2012-01-14 Thread Noah Hall
On Sat, Jan 14, 2012 at 2:39 AM, Terry Reedy  wrote:
> On 1/13/2012 3:42 PM, Noah Hall wrote:
>>
>> On Fri, Jan 13, 2012 at 8:07 PM, Tamer Higazi
>>  wrote:
>>>
>>> dear people!
>>> I have just opened my MTU client, and figured out that through my
>>> comment, i caused a complete NONSENSE discussion at all.
>
>
>>> 1. I am not a zealot or whatever. I code on Linux and port it on MAC and
>>> WINDOWS. I do write solutions for customers across the whole 3 platform,
>>> and mostly I succeed because I have to figure out in advance which
>>> software (packages) are being supported and how far.
>
>
>>> Use Linux!
>>> Specially Gentoo Linux!
>>
>>
>> Screams zealot to me.

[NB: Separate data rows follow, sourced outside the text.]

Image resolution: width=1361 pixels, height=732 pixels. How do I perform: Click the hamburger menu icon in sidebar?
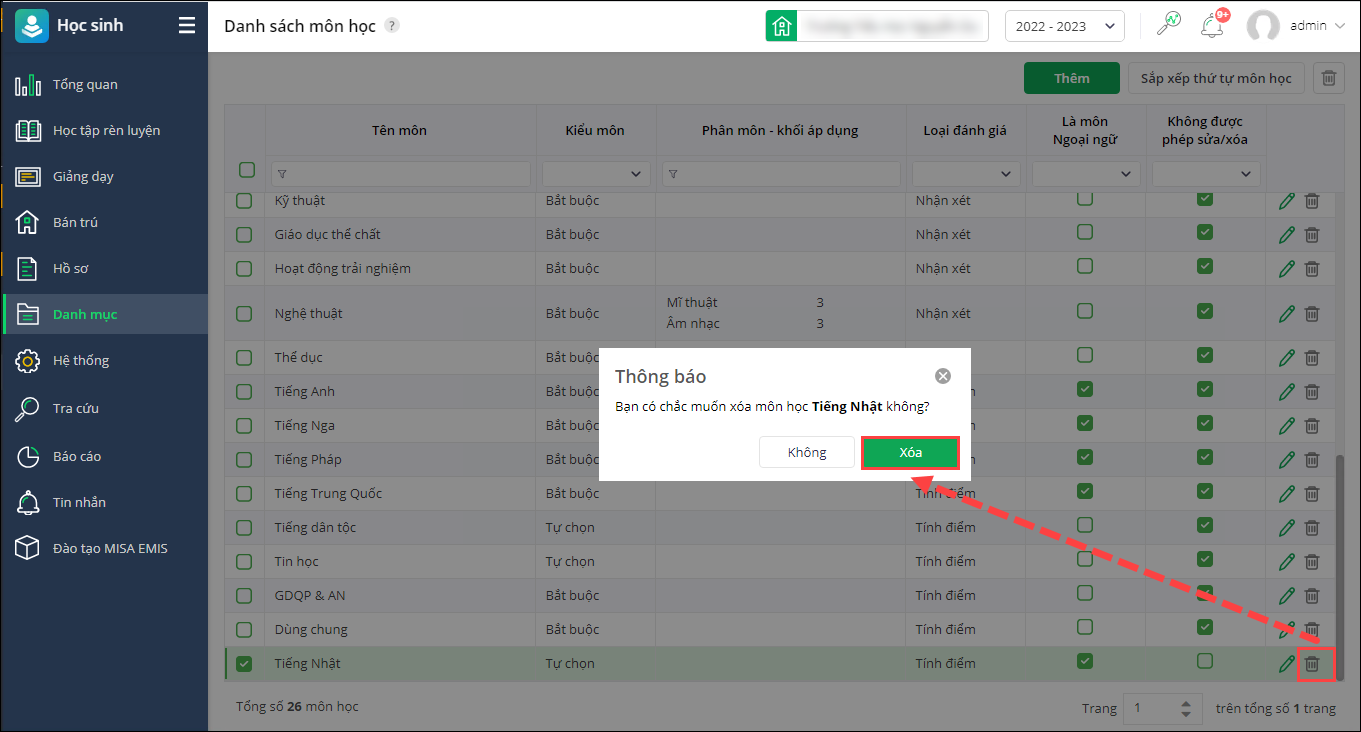pyautogui.click(x=187, y=26)
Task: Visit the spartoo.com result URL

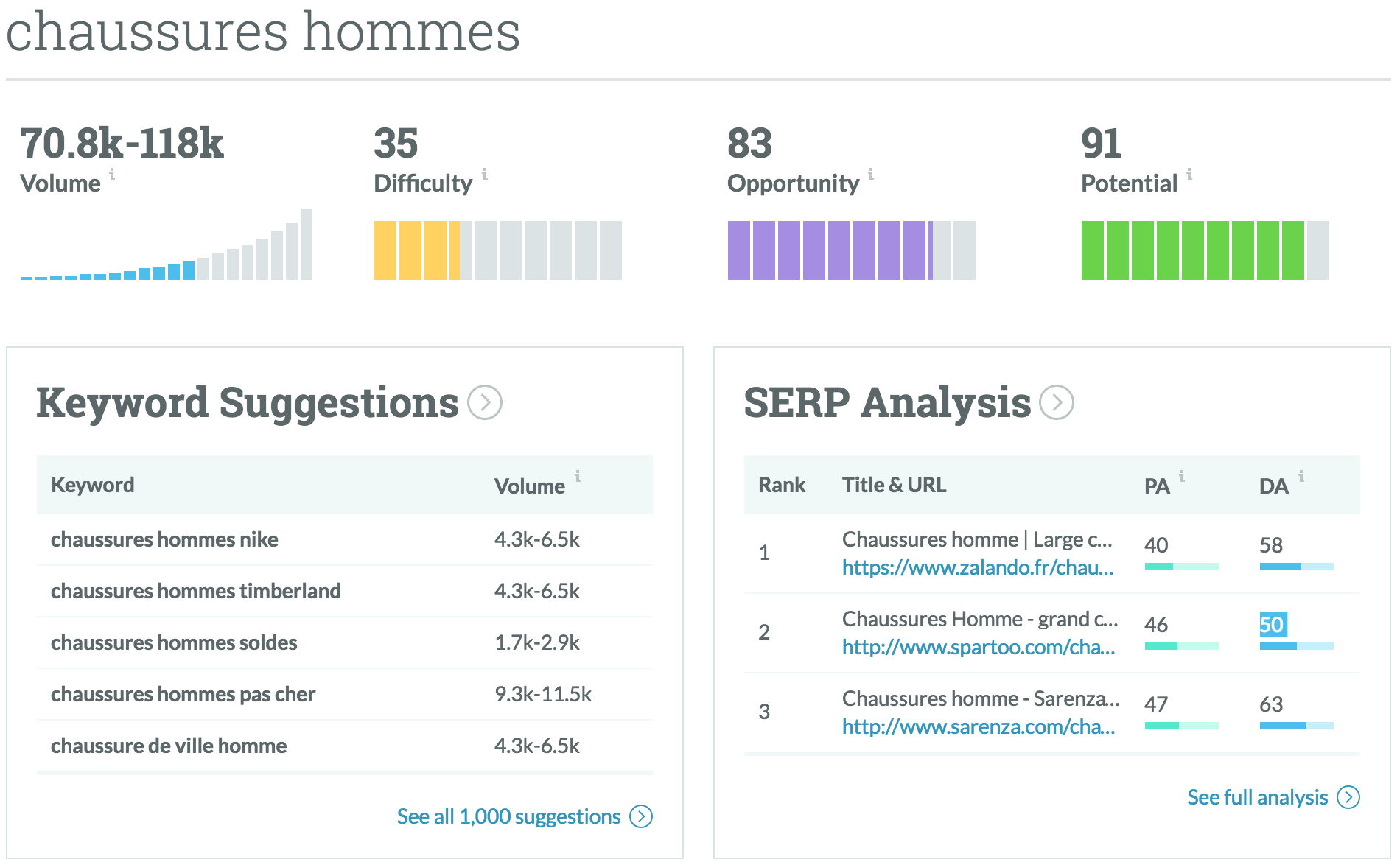Action: (978, 647)
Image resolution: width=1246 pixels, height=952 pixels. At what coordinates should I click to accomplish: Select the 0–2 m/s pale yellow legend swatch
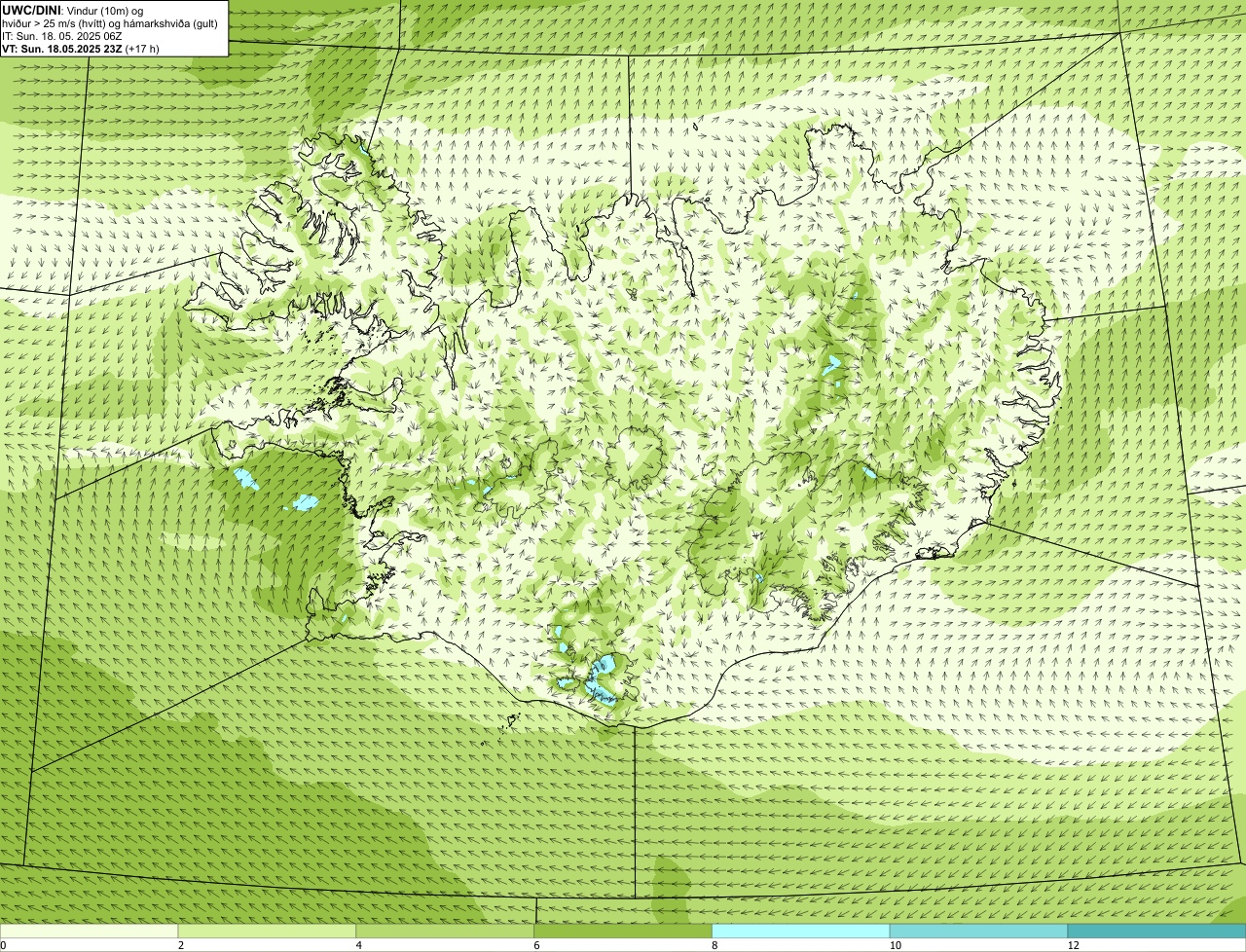click(89, 931)
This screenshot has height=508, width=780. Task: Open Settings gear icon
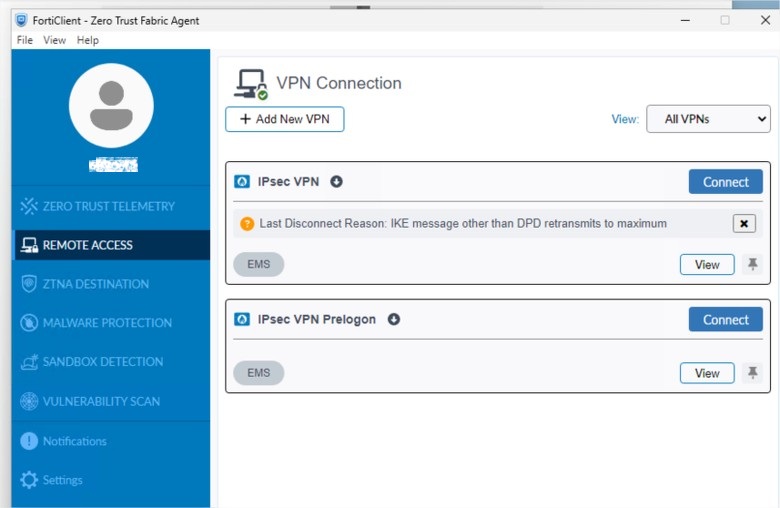[29, 480]
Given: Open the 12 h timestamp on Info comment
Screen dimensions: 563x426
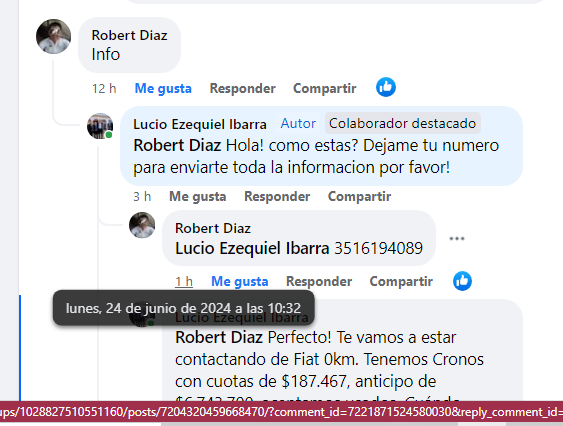Looking at the screenshot, I should [104, 88].
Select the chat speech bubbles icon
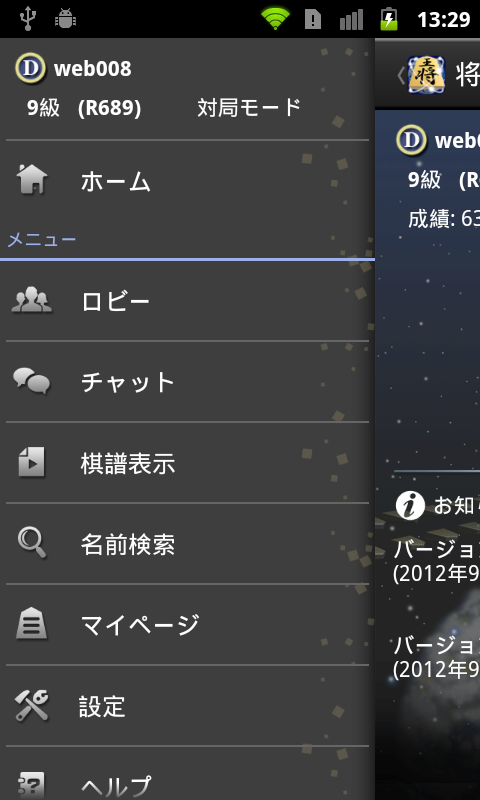The height and width of the screenshot is (800, 480). click(32, 381)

If not, certainly not a very useful reply.
>
>
> Noah, those last two lines you quoted are NOT in the post you are quoting.
> Perhaps Tamer said them previously. If so, you should say so: "In a previous
> post, you said...". Otherwise, it looks like you made those up and put words
> in his pen.

Good point. In a previous post, that started all this, he said

> Use Linux!
> Specially Gentoo Linux!

when replying to someone who asked

> how can i install the lxml  in my xp??